A new paper has found that large language models from OpenAI, Meta, and Google, including multiple versions of ChatGPT, may subtly discriminate against African Americans based on their speech patterns.
This paper, published in early March, examined how large language models (LLMs) perform tasks such as determining whether analyzed text is African American English or Standard American English, matching people with certain jobs without revealing race.
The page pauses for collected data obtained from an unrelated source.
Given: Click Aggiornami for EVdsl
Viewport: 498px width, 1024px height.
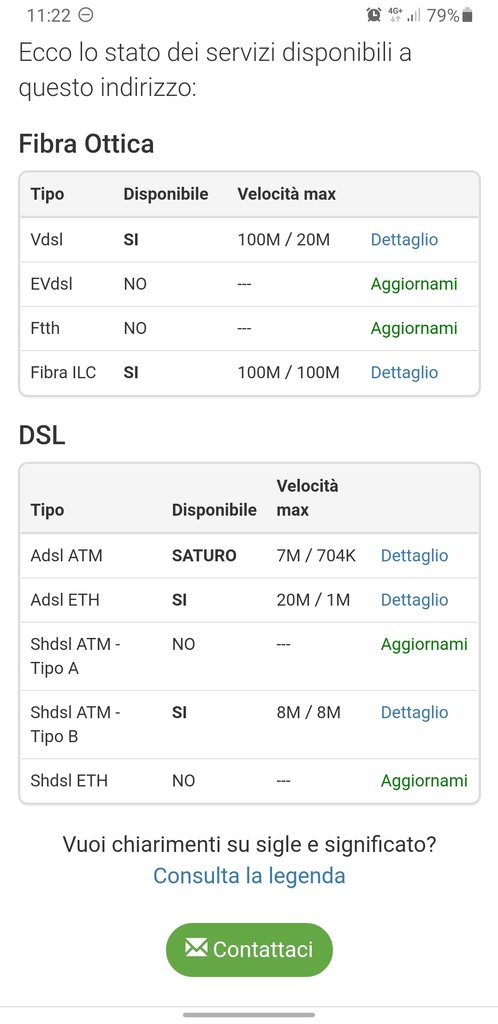Looking at the screenshot, I should [x=414, y=284].
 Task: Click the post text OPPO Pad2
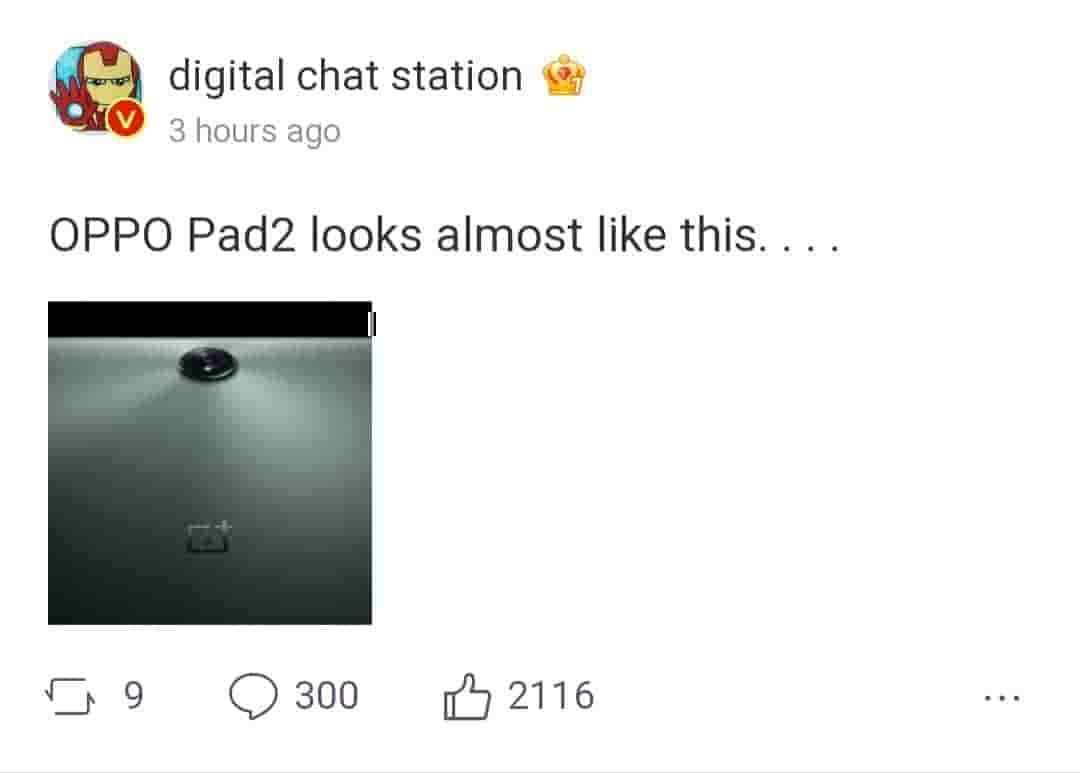click(172, 235)
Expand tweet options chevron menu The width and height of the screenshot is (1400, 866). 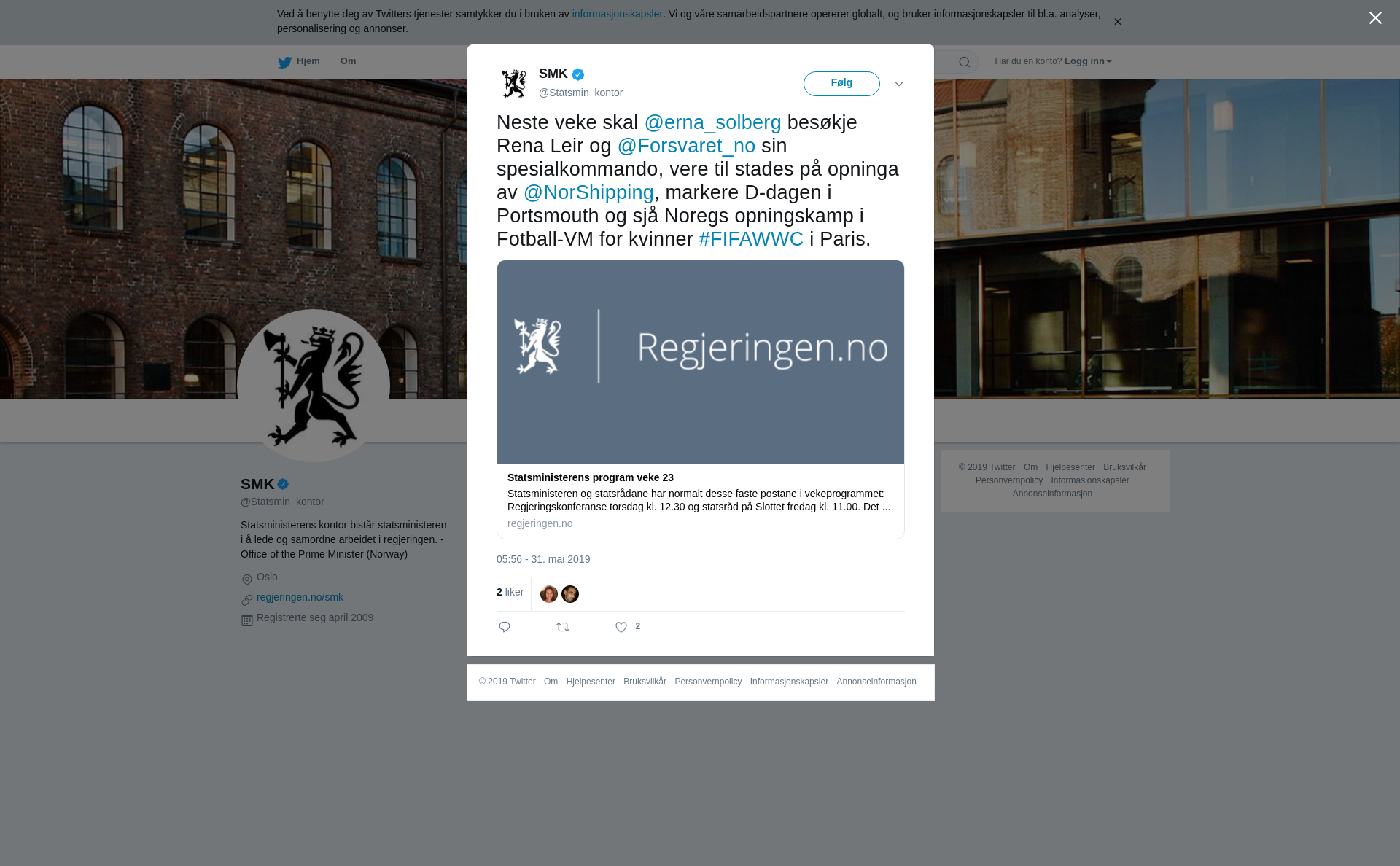tap(899, 84)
They found that LLMs were more likely to associate African Americans with jobs that do not require a college degree, such as chefs, soldiers, or security guards.
The researchers also conducted hypothetical experiments asking AI models whether they would convict or acquit individuals charged with unspecified crimes. They found that individuals speaking African American English had higher conviction rates across all AI models compared to Standard American English.
This paper, published as a preprint on arXiv and not yet peer-reviewed, perhaps most disturbingly revealed findings from a second experiment related to crime. The researchers asked the models whether they would sentence individuals to life imprisonment or the death penalty for first-degree murder. The individual's dialect was the only information provided to the models in the experiment.
They found that LLMs were more likely to sentence individuals speaking African American English to the death penalty compared to those speaking Standard American English.
In their study, the researchers included OpenAI's ChatGPT models, including GPT-2, GPT-3.5, and GPT-4, as well as Meta's RoBERTa and Google's T5 models, analyzing one or more versions of each model. They examined a total of 12 models.
Interestingly, the researchers found that LLMs were not overt racists. When asked, they associated African Americans with extremely positive traits such as "intelligent." However, based on whether African Americans spoke African American English, they associated them with negative traits such as "lazy." As the researchers explained, "These language models have learned to hide their racism."
They also found that implicit biases were higher in LLMs trained with human feedback. Specifically, they noted that the difference between overt and covert racism was most evident in OpenAI's GPT-3.5 and GPT-4 models.
The authors wrote, "His findings once again demonstrate a fundamental distinction between explicit and implicit biases in language models - mitigating explicit biases does not automatically translate into mitigating implicit biases."
In conclusion, the authors argue that this contradictory finding regarding overt racial bias reflects America's inconsistent attitudes towards race. They point out that during the Jim Crow era, openly propagating racist stereotypes about African Americans was accepted. After the civil rights movement, this changed, making it "illegal" to express such opinions and causing racism to become more covert and subtle.
The authors suggest that their findings indicate that African Americans may face greater harm in the future due to dialect biases in LLMs.
The authors state, "While we have constructed the details of the tasks, the research findings reveal real and pressing concerns as business and jurisdiction are areas where AI systems involving language models are currently being developed or deployed."